Activistes des droits humains
Il n’est nullement surprenant, notent certains observateurs, que certains notables dans les régions écumées par les forces négatives comptent parmi les plus grands détracteurs de l’état de siège.
On rappelle que les premières réticences contre la proclamation de l’état de siège s’étaient élevées dans les rangs des activistes locaux des droits humains bien avant la nomination des autorités militaires et policières chargées de diriger les provinces du Nord-Kivu et de l’Ituri.
La Lucha notamment disait déjà craindre que cela ne donne lieu à une situation de non-droit, comme si les massacres des populations civiles étaient une situation de droit. Elle n’a pas attendu longtemps pour revenir à la charge. Lundi 2 août, ce groupe a en effet rendu public à Butembo (Nord-Kivu) un communiqué déplorant «l’inefficacité» de l’état de siège et appelant le président de la République «à relever de toute urgence le gouverneur militaire du Nord-Kivu …». Le même jour à Bunia, l’Union des associations culturelles pour le développement de l’Ituri (UNADI) dénonçait dans une lettre ouverte au président de la République, ce qu’elle appelle «une insécurité grandissante» et regrettait que l’était de siège n’arrive pas à satisfaire les attentes de la population.
Guerre médiatique
Ces assauts en règle contre l’état de siège ne se limitent pas à ces quelques récriminations locales. Elles s’étendent loin au-delà des frontières nationales. Les observateurs ont ainsi noté ce véritable «réquisitoire contre les autorités congolaises et l’état de siège» (Litsani Choukran) publié par le quotidien français Le Monde au début du week-end dernier. Il décrète que «l’état de siège est un fiasco», parce que «les massacres se poursuivent dans l’Est de la RDC». Comme si en quelques 3 mois il était possible de mettre un terme définitif à une insécurité endémique qui dure depuis tant d’années, ainsi que beaucoup essaient d’en convaincre l’opinion. Cette ambiance de pessimisme est pourtant contredite par le dernier rapport du Bureau conjoint des Nations-Unies pour les Droits de l’Homme (BCNUDH) en RDC, qui note une amélioration de 14 % en matière de violations et d’atteintes aux droits de l’homme au cours du 1er semestre 2021. Le document publié le 4 août est pourtant explicite sur l’évolution de la situation sécuritaire à l’est du pays. «Dans le cadre de l’état de siège proclamé en mai 2021, une administration militaire a été établie dans les provinces du Nord-Kivu et de l’Ituri et quelques avancées ont été enregistrées dans la sécurisation de certaines zones dans la province de l’Ituri. Pour avoir des effets positifs à long terme, il convient de renforcer l’autorité de l’Etat, désarmer et réintégrer les combattants des groupes armés, établir des mécanismes de résolution non violente des conflits et mettre en œuvre des mécanismes de justice transitionnelle», assurent les experts du BCNUDH.

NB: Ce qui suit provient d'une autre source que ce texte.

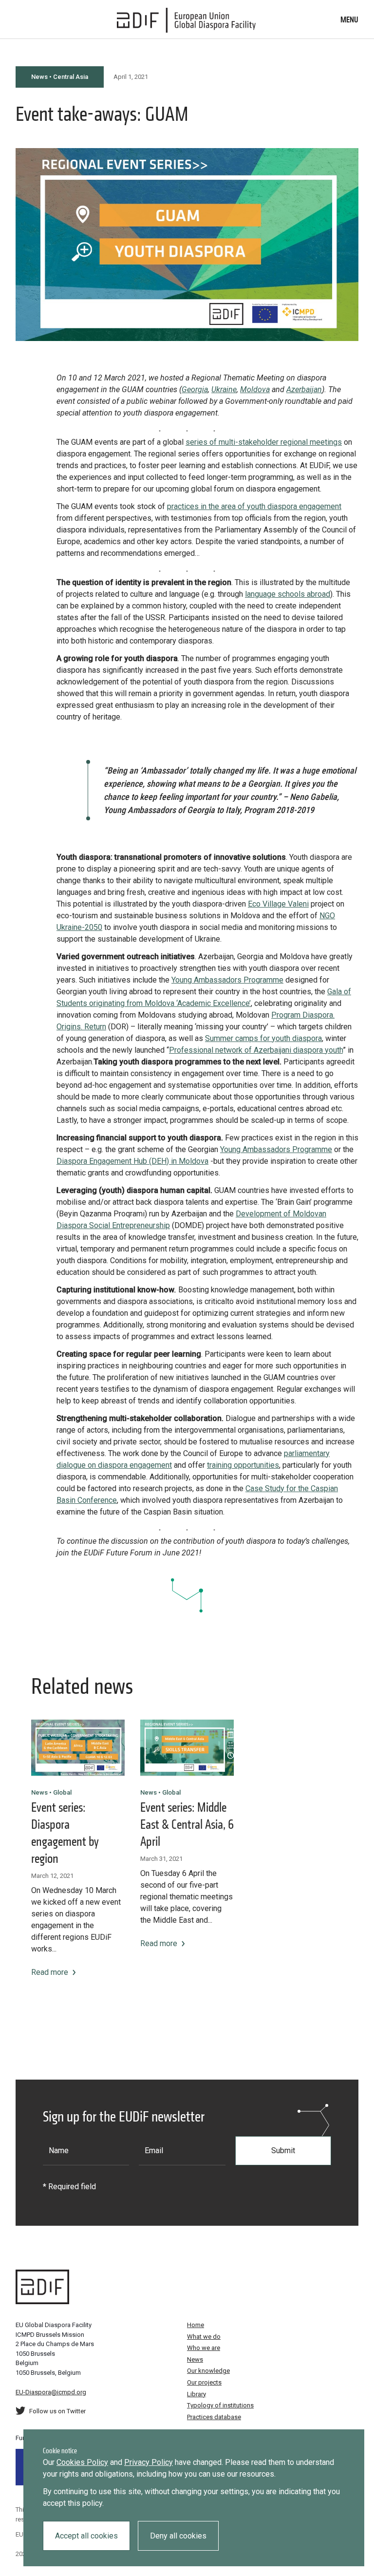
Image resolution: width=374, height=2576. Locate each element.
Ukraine (224, 389)
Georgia (195, 389)
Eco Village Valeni (278, 904)
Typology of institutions (220, 2405)
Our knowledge (208, 2370)
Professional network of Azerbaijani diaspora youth (256, 1050)
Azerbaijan (304, 389)
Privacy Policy (148, 2462)
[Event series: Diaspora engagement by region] (78, 1748)
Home (195, 2325)
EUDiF (187, 20)
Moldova (255, 389)
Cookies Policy (82, 2462)
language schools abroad (287, 594)
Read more (49, 1972)
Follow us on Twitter (57, 2411)
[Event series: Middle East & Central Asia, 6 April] (187, 1748)
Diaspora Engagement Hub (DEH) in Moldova (132, 1161)
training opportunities (243, 1465)
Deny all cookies (178, 2535)
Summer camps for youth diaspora (263, 1038)
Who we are (203, 2347)
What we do (204, 2336)
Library (196, 2394)
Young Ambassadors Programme (227, 980)
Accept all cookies (86, 2535)
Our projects (204, 2382)
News (195, 2359)
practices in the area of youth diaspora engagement (254, 506)
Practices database (214, 2417)
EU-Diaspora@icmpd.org (51, 2392)
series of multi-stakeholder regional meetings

Des nouvelles du front, au Nord-Kivu et en Ituri confortent ces analyses onusiennes. Mercredi 6 août, les FARDC ont annoncé la récupération de 6 localités ituriennes qui étaient sous contrôle des milices CODECO et libéré la route Bunia-Mungwalu, après le démantèlement des barrières érigées sur la RN27 dans l’axe Bunia-Mahagi. Deux jours auparavant, la PNC avait annoncé l’arrestation de 5 leaders présumés de groupes armés opérant à Djugu et à Irumu.